== TASK GOAL ==
In this exercise, return only the lines that run from the line with "Image resolution: width=289" to the end of the entries below, both included. Pictures are not copied.
*** Opening TASK MATERIAL ***
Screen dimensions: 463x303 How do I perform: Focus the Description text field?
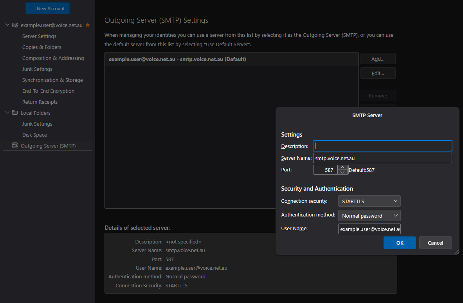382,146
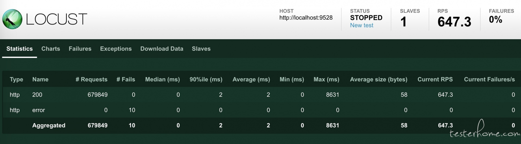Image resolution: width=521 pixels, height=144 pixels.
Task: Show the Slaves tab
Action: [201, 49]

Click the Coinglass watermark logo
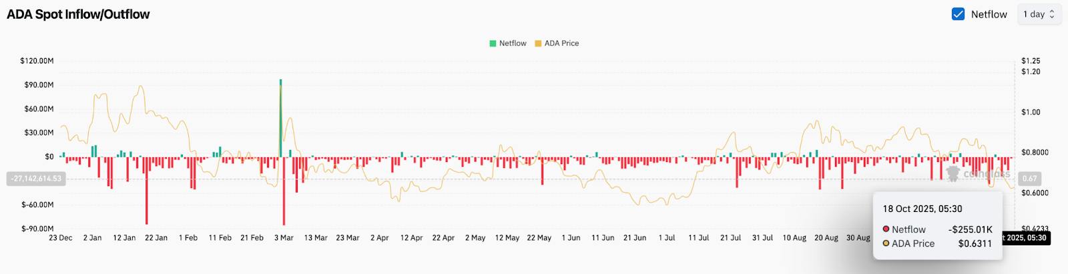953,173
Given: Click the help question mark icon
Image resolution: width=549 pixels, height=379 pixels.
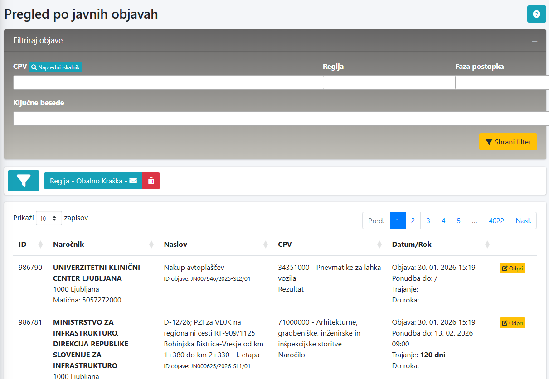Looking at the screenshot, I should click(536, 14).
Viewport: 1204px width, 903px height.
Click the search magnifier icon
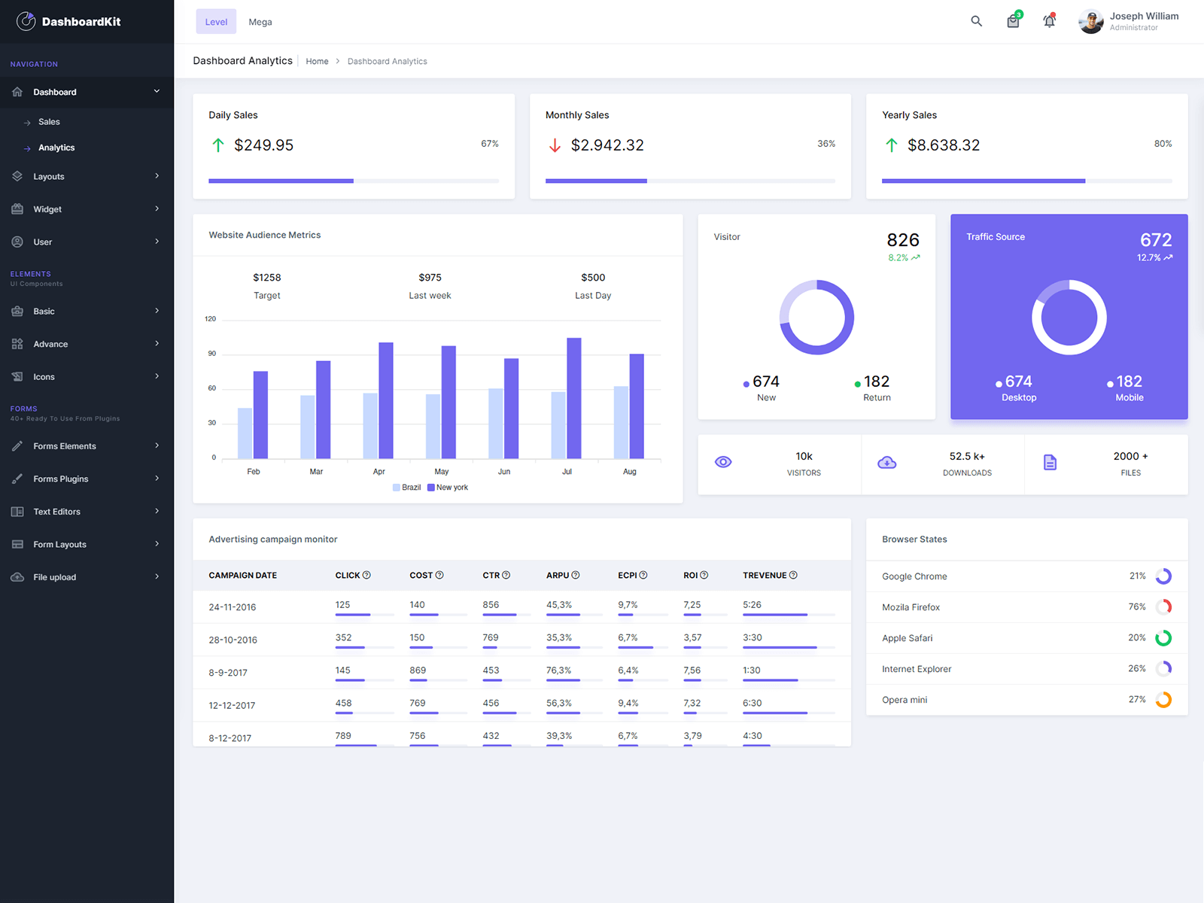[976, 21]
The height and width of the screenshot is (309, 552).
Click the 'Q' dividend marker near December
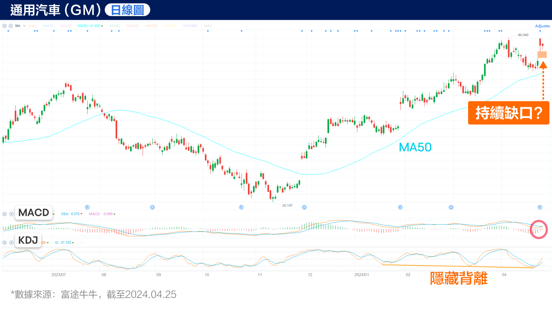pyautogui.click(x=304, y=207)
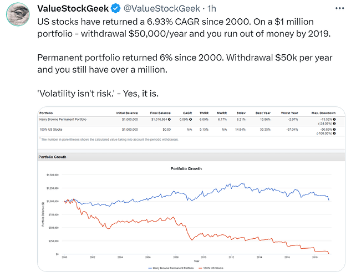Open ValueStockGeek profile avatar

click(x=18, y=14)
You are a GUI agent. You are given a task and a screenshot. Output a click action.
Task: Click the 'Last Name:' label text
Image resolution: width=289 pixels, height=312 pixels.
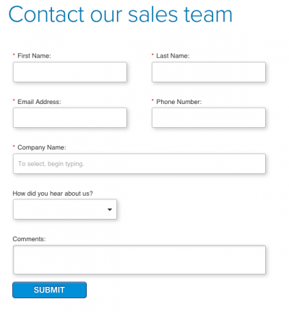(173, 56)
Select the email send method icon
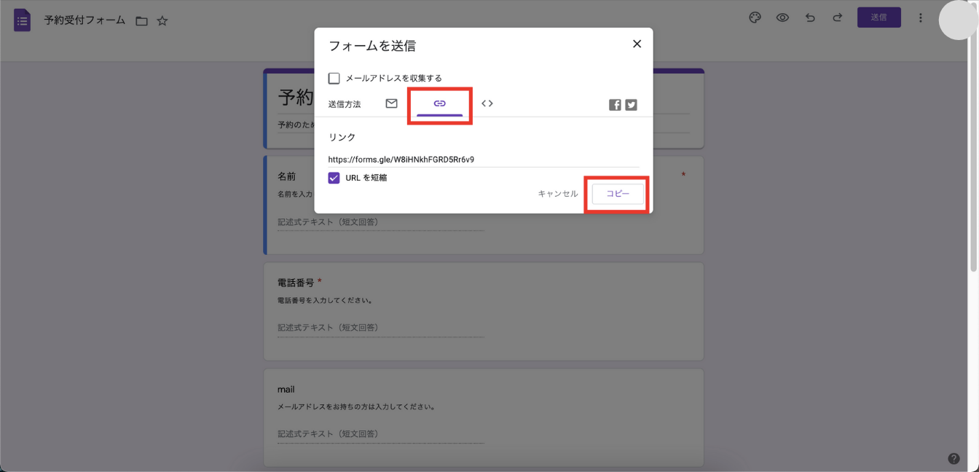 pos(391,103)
*** Closing TASK MATERIAL ***
== SOLUTION TO THE EXERCISE ==
Image resolution: width=289 pixels, height=312 pixels.
(173, 56)
Select the email send method icon
 pos(391,103)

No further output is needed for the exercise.